The startup culture is also gaining traction. New organic, sustainable consumer products are also emerging which directly benefit labels and packaging. Cross currents are those of business or demand volatility which is normal from day to day but which has been accentuated during the last 22 to 23 months on a practically monthly, or quarterly basis. The positive side of volatility is that customers return and generally with erratic volumes and new demands. And this makes the more frequent (than earlier) shortages of raw materials such as label stocks a problem, because converters’ calculations and productivity go haywire.

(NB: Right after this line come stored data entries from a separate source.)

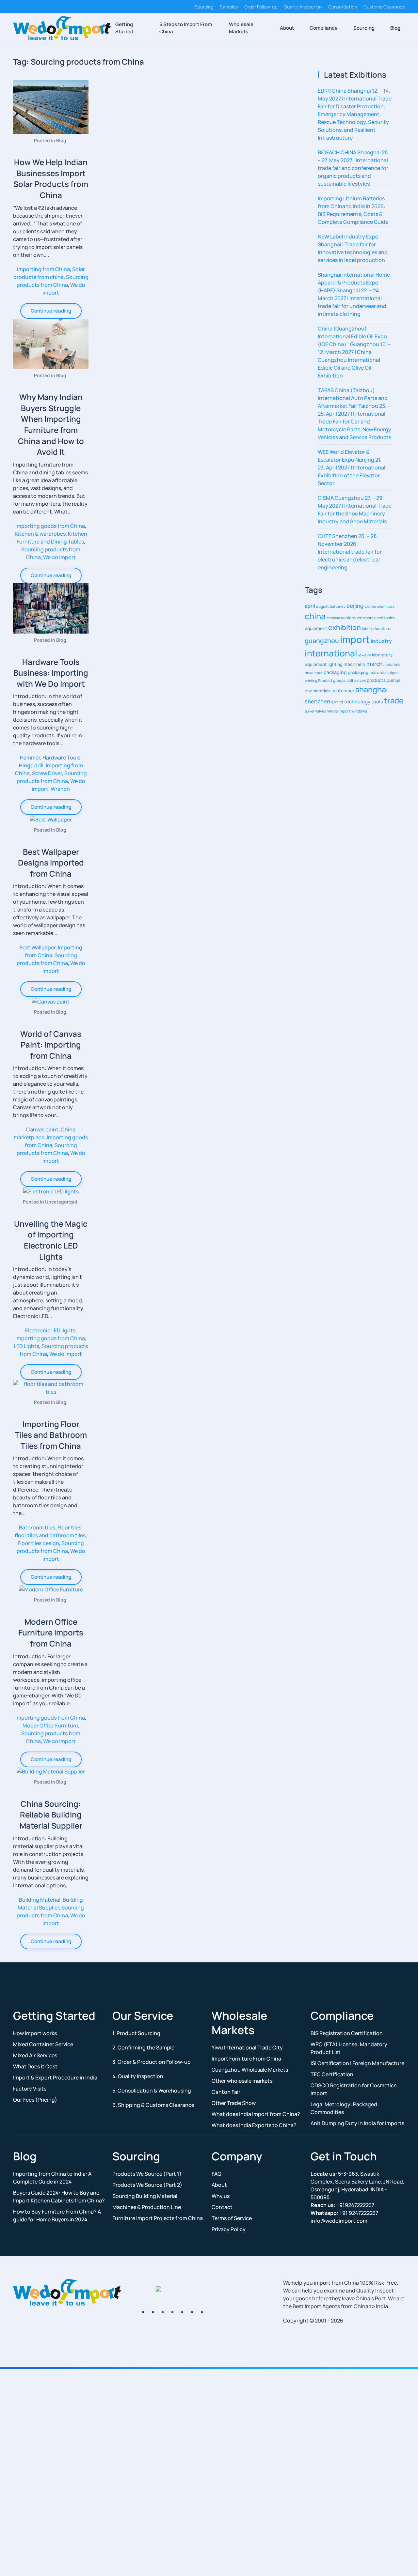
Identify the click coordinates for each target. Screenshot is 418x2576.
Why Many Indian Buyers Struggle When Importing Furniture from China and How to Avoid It (51, 424)
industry (381, 641)
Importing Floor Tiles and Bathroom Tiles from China (51, 1434)
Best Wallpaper (37, 947)
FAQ (216, 2173)
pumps (393, 680)
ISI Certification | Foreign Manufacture (357, 2063)
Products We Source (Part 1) (147, 2173)
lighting (335, 664)
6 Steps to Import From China (185, 28)
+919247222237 (342, 2205)
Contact (222, 2207)
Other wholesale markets (242, 2080)
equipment (316, 628)
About (287, 27)
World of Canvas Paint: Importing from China (50, 1044)
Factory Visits (29, 2088)
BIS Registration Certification (347, 2033)
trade (394, 700)
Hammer (30, 757)
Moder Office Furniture (50, 1725)
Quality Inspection (303, 7)
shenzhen (317, 701)
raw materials (317, 691)
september (342, 690)
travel (309, 711)
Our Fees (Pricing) (35, 2099)
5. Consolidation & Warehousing (151, 2090)
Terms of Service (232, 2218)
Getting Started (124, 28)
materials (391, 664)
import (355, 639)
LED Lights (26, 1346)
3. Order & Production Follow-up (151, 2061)
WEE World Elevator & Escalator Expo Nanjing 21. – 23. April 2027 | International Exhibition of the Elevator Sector (351, 467)
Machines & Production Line (146, 2207)
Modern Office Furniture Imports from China (50, 1632)
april (310, 606)
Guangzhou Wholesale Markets (250, 2069)
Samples (229, 7)
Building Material (39, 1899)
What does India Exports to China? (254, 2125)
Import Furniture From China (246, 2058)
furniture (382, 628)
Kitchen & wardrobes (40, 533)
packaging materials (368, 672)
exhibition (344, 627)
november (314, 672)
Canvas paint (42, 1129)
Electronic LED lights (50, 1330)
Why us (221, 2196)
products (376, 680)
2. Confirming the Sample (143, 2047)
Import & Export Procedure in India (55, 2077)
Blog (395, 27)
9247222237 (344, 2212)
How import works (35, 2033)
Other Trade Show (234, 2103)
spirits (337, 702)
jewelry (364, 654)
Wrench (60, 788)
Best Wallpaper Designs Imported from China (51, 862)
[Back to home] (62, 28)
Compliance (324, 27)
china (315, 615)
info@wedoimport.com (339, 2220)
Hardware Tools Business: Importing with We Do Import (50, 672)
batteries (338, 606)
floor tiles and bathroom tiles (50, 1535)
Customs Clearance (384, 7)
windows (359, 711)
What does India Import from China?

Several of these issues, trends and cross-currents become apparent when we visit and talk to a mix of label printers who may have active plans to challenge the everyday trends in the industry and others who are also growing but more modestly or incrementally. However, the overarching issues are similar for the wide range of converters. There are the newbies with or without deep pockets who may have entered the industry with locally manufactured or high-end imported label presses, to the biggies who are scaling up with good access to investors. And in the middle are the established players with three or four label presses who feel the price competition, skill shortages, demand volatility, the raw material prices and delays more intensely.